▸ **Task list**:
a. Please decide whether each statement agrees with the article on highly available networking below: (i) five nines of availability amounts to under six minutes of downtime per year; (ii) in active-backup mode the bonding driver sends traffic over all links at the same time; (iii) physically separating network paths is recommended. Answer yes or no for each and quote the words from the article that settle it.
b. According to the article on highly available networking below, which platform has traditionally been the choice for five nines systems?

··· Document extract ···

Highly Available Networking
High availability (HA) means different things to different people. This article defines availability as the percentage of time that a computer system is capable of providing the service that it is assigned to do. A good figure of availability for computer systems that are used for business critical tasks, such as running a telephone switch or enterprise data communication network, is 99.999% of the time (five nines). This translates to less than six minutes per year that the service is not available.
CompactPCI traditionally has been the platform of choice for these five nines systems, because hot swap of components in to and out of a running system is usually also a requirement.
In a highly available network there should be multiple independent paths to each system in the network to avoid single points of failure (SPOF). Physical separation is also a good idea because if both paths are in the same conduit, and the conduit gets cut by accident, the network will go down.
Key to availability is the ability to detect failure quickly and transparently switch from one LAN connection to another. Putting the burden of handling redundancy in the networking driver allows for easier HA hardening of networked applications, as it relieves the application of having to be aware of network topology.
The Linux bonding driver has the ability to detect link failure and reroute network traffic around a failed link in a manner transparent to the application. It also has the ability (with certain network switches) to aggregate network traffic in all working links to achieve higher throughput. This is sometimes referred to as trunking.
The bonding driver accomplishes this by enslaving all of the Ethernet ports in the bond to the same Ethernet MAC address, which ensures the proper routing of packets across the links. With a hub arrangement, there should not be more than one link with the same MAC address active at any one time, so the bonding driver can be set up to have only one channel active at a time. This is called active-backup mode, and it will route all traffic through one channel until it detects a failure, at which point it switches to the next backup channel.

··· Data section ···

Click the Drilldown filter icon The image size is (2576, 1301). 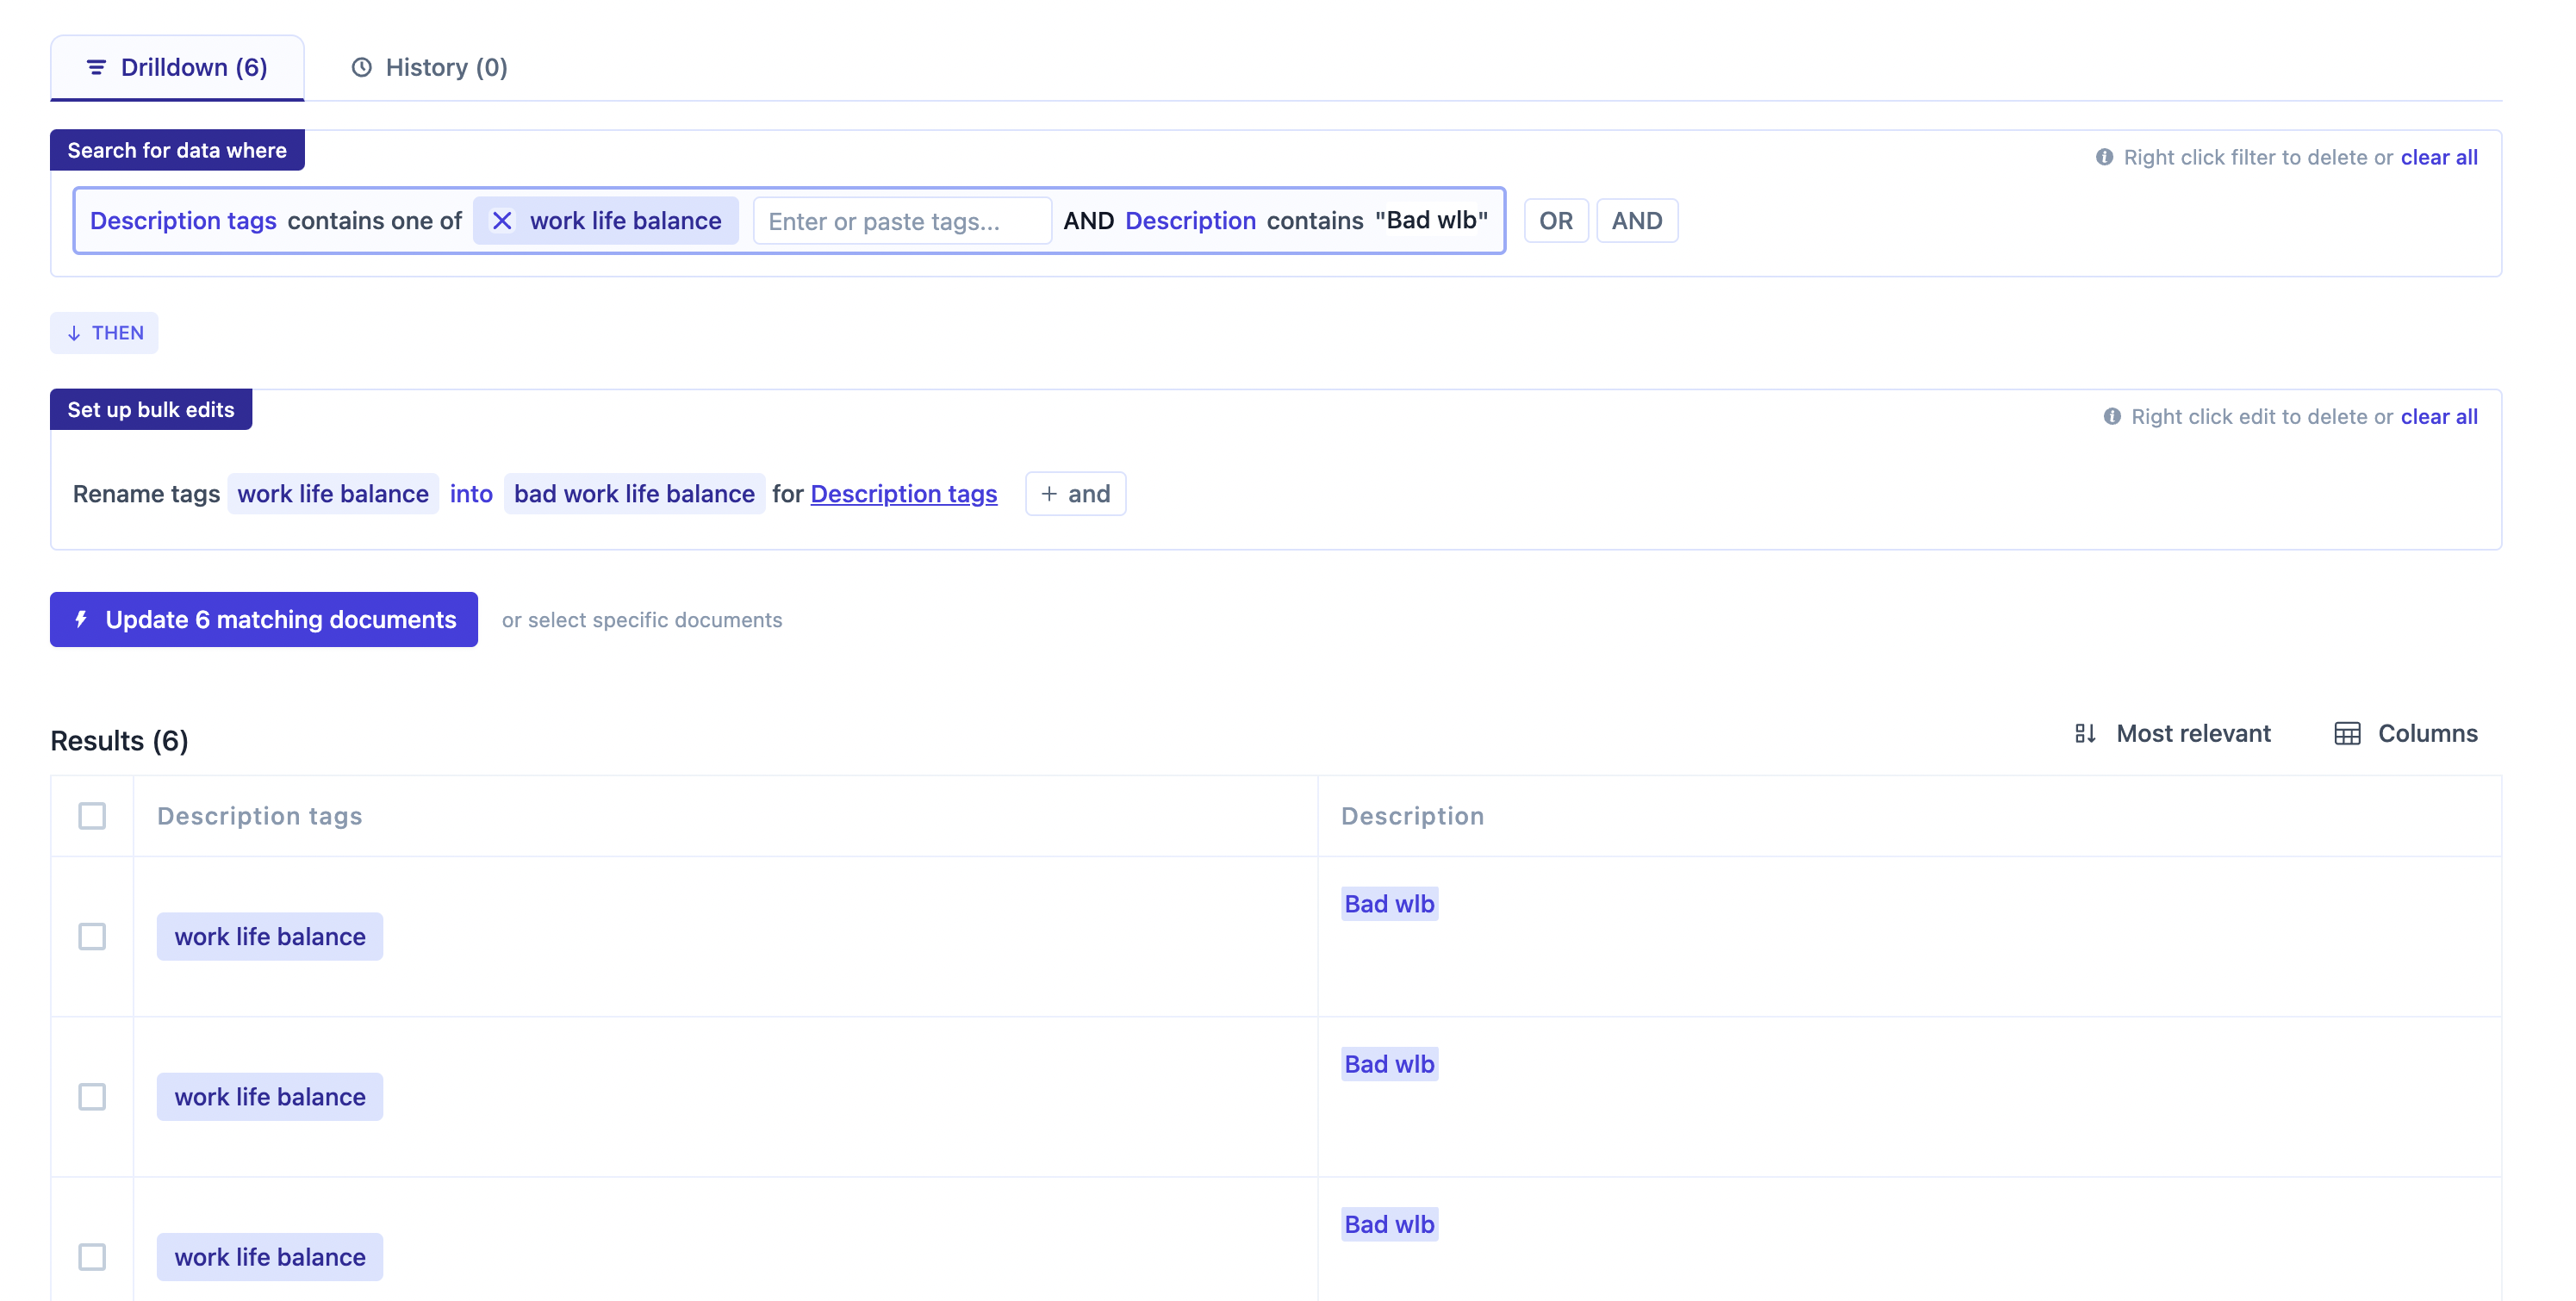point(96,67)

···

▸ **Exercise results**:
a.
(i) Yes: "This translates to less than six minutes per year that the service is not available."
(ii) No: "it will route all traffic through one channel until it detects a failure, at which point it switches to the next backup channel."
(iii) Yes: "Physical separation is also a good idea"

b. CompactPCI has traditionally been the platform of choice for five nines systems.